We report a case of ST in a child presenting with severe otalgia and unilateral sensorineural hearing loss, an uncommon presentation of this neglected tropical disease.

Case presentation

A 5-year-old girl, a previously healthy child, presented with a one-week history of high-grade intermittent fever, headache, and right ear pain. She complained of paroxysmal right ear pain but without any history of ear discharge, tinnitus, dizziness, or seizures. She had a headache with nausea but no vomiting or loss of consciousness. This was associated with some abdominal distension and pain. Her bowel and urine output was normal, however, she had dysuria. The patient’s mother denied any history of insect or tick bite even though the child usually plays in the fields during the day. Both parents are farmers.

On the 7th day after the onset of illness, she complained of reduced hearing in her right ear without tinnitus, which gradually progressed to unilateral hearing loss.

Physical examination was notable for fever of 39 °C and cervical lymphadenopathy. There was no evidence of any rash or eschar. Examination of the throat revealed mildly enlarged tonsils without signs of inflammation. Initial otoscopic examination of the ears was unremarkable. Unilateral right ear sensorineural hearing loss was noted using Weber’s tuning fork test since audiometric tests weren’t available at our district hospital. She was mildly tachypneic but did not require oxygen. Bilateral pleural effusion was noted. Abdominal examination was notable for mild hepatosplenomegaly.

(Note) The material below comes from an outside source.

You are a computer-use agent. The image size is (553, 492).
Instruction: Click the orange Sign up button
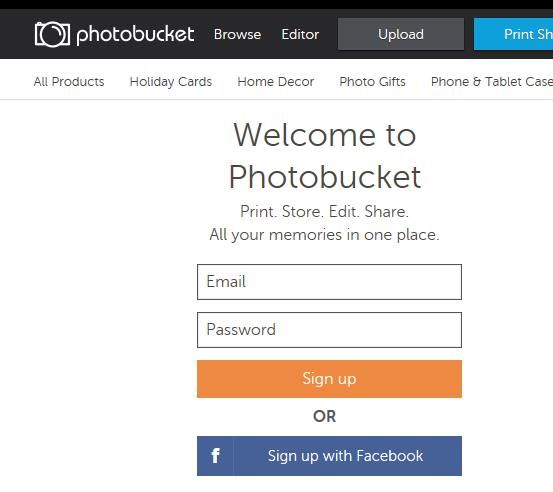coord(329,379)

Laboratory tests revealed thrombocytopenia (platelets 76,000 cells/mm3), mild anemia (hemoglobin 10.6 g/dL) and slightly raised neutrophils (70%). Subsequently, over the next few days, her platelet counts gradually decreased to a nadir of 47,000 cells/mm3. The C-reactive protein was 105 mg/dL with an increased erythrocyte sedimentation rate of 20 mm/hr. Urine revealed mild proteinuria. Chest X-ray showed bilateral pleural effusion with bilateral infiltrates (Fig. 1). An abdominal ultrasonogram confirmed mild hepatosplenomegaly. Rapid diagnostic tests (RDT) for leishmaniasis were negative but positive for dengue IgG. SD BIOLINE Tsutsugamushi RDT for scrub typhus was noted to be positive. SD BIOLINE Tsutsugamushi test is a rapid, qualitative, and differential test for the detection of Orientia Tsutsugamushi antibodies (IgG, IgM, IgA) in our setting [9].

Fig. 1
figure 1

Chest X-ray showing minimal pleural effusion with bilateral diffuse infiltrates

Empiric treatment was started with intravenous ceftriaxone and oral doxycycline. On the 6th day of admission, an otoscopic examination was repeated because of persistent mild ear pain and worsening hearing impairment. This revealed a chigger mite in the external auditory canal which was promptly removed (Fig. 2). However, there was no evidence of otitis media or inner ear abnormalities. Her pain settled soon after the removal of the mite and her fever resolved 2 days after the initiation of antibiotics.

Fig. 2
figure 2

Trombiculid chigger mite removed from right external auditory canal

At one-week follow-up, she did not have any residual hearing loss and the otalgia had resolved completely.

Discussion and conclusions

Bhutan lies within the endemic area of scrub typhus historically referred to as the “tsutsugamushi triangle” [10]. ST cases have been reported since 2009 and became a notifiable disease of public health importance from 2010 [11] A recent serosurvey showed a high seroprevalence of scrub typhus and rickettsia in Bhutan [12]. In Bhutan, cases were likely underreported given the nonspecific clinical presentation, misdiagnosis by clinicians, and a lack of awareness of the disease [11].

Clinically, ST has a diverse clinical manifestation ranging from nonspecific febrile illness, rash, eschar, headache, myalgia, cough, generalized lymphadenopathy, nausea, vomiting, and abdominal pain to severe multiorgan dysfunction [13]. Fever and headache were the most common presenting symptoms [10]. The presence of an eschar, which is a typical painless necrotic skin lesion that may develop at the site of the bite, is pathognomonic. However, these are not present in several rickettsial diseases especially in children [14]. In Bhutan, common symptoms were nonspecific, and an eschar was noted by clinicians in only 7.4% of cases [12].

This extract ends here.